Among the prominent Socialists who have already promised to address the Congress are: Jean Longuet, leader of the French Socialist party and member of the French parliament; Eduard Bernstein, veteran of the German Socialist movement; Louis Pieroux, Belgian Socialist deputy and secretary of the International Socialist Pro-Palestine Committee; M. Sasenbach, General Secretary of the Amsterdam Trade Union International; Franz Saucoup, president of the Cezcho-Slovakian Senate and member of the Executive of the Socialist Internationale; and M. Buchinger, leader of the Hungarian Socialists. A representative of the International Labor Bureau of the League of Nations is also expected to address the Congress.

The relation of the Palestine Jewish workers to the Arab workers of that country will be thoroughly discussed at the Congress. Among the other subjects which the Congress will discuss are the Palestine Mandate and the League of Nations, the Jewish immigration problem, the Jewish labor movement, Jewry in Western Europe, Palestine’s capacity to absorb immigration, the youth movement and working Palestine and the social structure of the Jewish people, etc.
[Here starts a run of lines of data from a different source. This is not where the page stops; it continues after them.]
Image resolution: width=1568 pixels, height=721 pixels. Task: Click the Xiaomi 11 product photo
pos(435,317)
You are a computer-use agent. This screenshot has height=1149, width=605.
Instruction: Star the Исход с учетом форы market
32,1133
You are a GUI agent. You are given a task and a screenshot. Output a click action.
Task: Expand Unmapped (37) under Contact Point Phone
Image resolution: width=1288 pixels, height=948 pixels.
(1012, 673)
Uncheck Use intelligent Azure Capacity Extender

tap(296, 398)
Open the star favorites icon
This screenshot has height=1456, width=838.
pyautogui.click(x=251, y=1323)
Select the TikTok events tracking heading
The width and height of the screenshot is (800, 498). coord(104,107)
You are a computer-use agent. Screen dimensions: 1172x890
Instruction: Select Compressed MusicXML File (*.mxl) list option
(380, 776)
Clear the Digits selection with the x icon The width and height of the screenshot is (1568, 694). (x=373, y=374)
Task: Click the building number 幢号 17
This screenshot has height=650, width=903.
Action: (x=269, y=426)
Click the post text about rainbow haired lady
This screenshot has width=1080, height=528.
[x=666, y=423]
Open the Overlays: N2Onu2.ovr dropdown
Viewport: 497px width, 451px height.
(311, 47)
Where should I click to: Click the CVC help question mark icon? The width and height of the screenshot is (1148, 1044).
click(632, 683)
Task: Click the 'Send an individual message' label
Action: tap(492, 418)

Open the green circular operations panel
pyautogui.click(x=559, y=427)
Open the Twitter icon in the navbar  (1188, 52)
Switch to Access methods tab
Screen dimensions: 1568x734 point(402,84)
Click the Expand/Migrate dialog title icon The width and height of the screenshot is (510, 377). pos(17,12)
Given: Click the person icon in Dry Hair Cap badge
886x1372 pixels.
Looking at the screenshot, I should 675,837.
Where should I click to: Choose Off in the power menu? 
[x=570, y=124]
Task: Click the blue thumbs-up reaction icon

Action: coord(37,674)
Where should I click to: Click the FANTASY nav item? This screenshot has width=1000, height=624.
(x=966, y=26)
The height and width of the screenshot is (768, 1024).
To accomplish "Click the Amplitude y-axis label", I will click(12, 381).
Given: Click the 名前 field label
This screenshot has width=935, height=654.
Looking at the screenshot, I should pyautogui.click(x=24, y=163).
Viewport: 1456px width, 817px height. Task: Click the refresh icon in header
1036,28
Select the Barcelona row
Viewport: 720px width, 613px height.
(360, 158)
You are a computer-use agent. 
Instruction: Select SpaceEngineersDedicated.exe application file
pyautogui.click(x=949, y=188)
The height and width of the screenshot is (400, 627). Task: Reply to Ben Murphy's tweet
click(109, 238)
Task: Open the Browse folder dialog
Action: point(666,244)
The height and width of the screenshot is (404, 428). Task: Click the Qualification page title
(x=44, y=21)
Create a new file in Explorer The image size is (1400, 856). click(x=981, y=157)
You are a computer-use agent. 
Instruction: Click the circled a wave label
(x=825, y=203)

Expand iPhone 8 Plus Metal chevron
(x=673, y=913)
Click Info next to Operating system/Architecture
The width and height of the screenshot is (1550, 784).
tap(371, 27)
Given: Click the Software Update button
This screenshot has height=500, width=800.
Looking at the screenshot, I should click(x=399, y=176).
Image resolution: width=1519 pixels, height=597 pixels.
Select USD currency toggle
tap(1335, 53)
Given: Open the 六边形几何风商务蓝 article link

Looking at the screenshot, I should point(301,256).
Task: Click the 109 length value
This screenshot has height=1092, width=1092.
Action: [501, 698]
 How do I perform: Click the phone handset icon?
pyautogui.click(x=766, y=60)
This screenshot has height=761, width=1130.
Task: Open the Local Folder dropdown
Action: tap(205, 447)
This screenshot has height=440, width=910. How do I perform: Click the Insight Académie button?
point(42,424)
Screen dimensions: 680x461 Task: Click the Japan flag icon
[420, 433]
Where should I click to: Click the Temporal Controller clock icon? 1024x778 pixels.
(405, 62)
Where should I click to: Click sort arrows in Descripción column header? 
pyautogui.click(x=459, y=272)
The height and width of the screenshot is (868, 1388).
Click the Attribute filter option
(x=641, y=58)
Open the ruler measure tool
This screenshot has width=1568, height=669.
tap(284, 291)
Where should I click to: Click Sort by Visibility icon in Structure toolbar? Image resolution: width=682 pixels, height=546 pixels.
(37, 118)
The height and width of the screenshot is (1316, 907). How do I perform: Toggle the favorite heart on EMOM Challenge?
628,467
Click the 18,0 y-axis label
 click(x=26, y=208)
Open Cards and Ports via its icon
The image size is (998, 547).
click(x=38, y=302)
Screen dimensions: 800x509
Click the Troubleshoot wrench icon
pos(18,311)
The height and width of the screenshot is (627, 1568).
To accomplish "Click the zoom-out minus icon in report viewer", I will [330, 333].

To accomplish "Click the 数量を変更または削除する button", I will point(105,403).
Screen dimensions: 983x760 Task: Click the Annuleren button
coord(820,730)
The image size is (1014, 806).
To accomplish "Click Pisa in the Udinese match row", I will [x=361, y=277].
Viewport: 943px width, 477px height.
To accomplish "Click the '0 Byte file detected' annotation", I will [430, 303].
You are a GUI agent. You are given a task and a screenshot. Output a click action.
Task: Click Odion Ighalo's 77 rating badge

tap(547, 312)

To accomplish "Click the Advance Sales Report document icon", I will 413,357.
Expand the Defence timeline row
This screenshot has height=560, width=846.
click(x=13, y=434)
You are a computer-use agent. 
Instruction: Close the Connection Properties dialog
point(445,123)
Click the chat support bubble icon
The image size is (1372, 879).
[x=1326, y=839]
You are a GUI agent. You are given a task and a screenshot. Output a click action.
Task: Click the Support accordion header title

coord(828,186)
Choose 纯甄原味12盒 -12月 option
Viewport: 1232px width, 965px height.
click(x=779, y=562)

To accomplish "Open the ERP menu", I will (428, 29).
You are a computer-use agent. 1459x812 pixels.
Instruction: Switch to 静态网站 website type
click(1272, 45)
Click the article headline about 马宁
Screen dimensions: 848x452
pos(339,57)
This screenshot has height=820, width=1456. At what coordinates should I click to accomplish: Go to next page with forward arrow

More than a quarter of a million Jewish workers in the United States will be represented at the World Congress for Working Palestine. The American delegation consists of Abraham Shiplacoff, well-known Socialist leader and chairman of the Geverkshaften Campaign; Morris Feinstone, vice-chairman of the Geverkshaften Campaign; Joseph Schlossberg, General Secretary-Treasurer of the Amalgamated Clothing Workers’ Union; Meyer Brown, president of the Jewish National Workers’ Alliance; Isaac Hemlin, national secretary of the Gecverkshaften Campaign; and Leah Brown, leader of the Pioneer Women’s Organization.

The Congress is being called by the General Federation of Jewish Laborers in Palestine, or “Histadruth Ha’Ovdim.” The Congress will consider concrete plans for organizing on an international scale social, political and economic aid for the varied activities of the “Histadruth” in Palestine. Methods for cooperation between Jewish and Arab workers on the basis of separate national and autonomous trade unions will be considered.

A call to all friends of Jewish labor efforts in Palestine to participate in the Congress has been signed by a group of noted thinkers and statesmen of Europe and elsewhere. Those who have signed the call include Prof. Albert Einstein, Sigmund Freud, Lion Feuchtwanger, Arnold Zweig, Max Brod, Simeon Dubnow, Leon Blum, Martin Buber, Chaim Nachman Bialik, Sholom Asch, Eduard Bernstein, Julius Braunthal, Oscar Kahn, W. Latzki-Bertholdi, Fritz Naphtali, A. B. Klerkamer and Abraham Shiplacoff.

“Today when the great constructive activity of the Jewish workers in Palestine is being questioned we must more than ever express clearly and unequivocally our interest in its continuation,” declares the call. “The debate over the feasibility of the Jewish National Home has been raised anew. The things that have been accomplished up to now have been placed in a false light, aims are wrongly presented, the possibilities and perspectives are not properly estimated and understood. The social-political relations in the Orient threaten the brotherly cooperation of the Jewish and Arabic peoples. The spread of reactionary tendencies in the world means a hard fight for the preservation and spread of the Socialist achievements of the Jewish workers in Palestine.”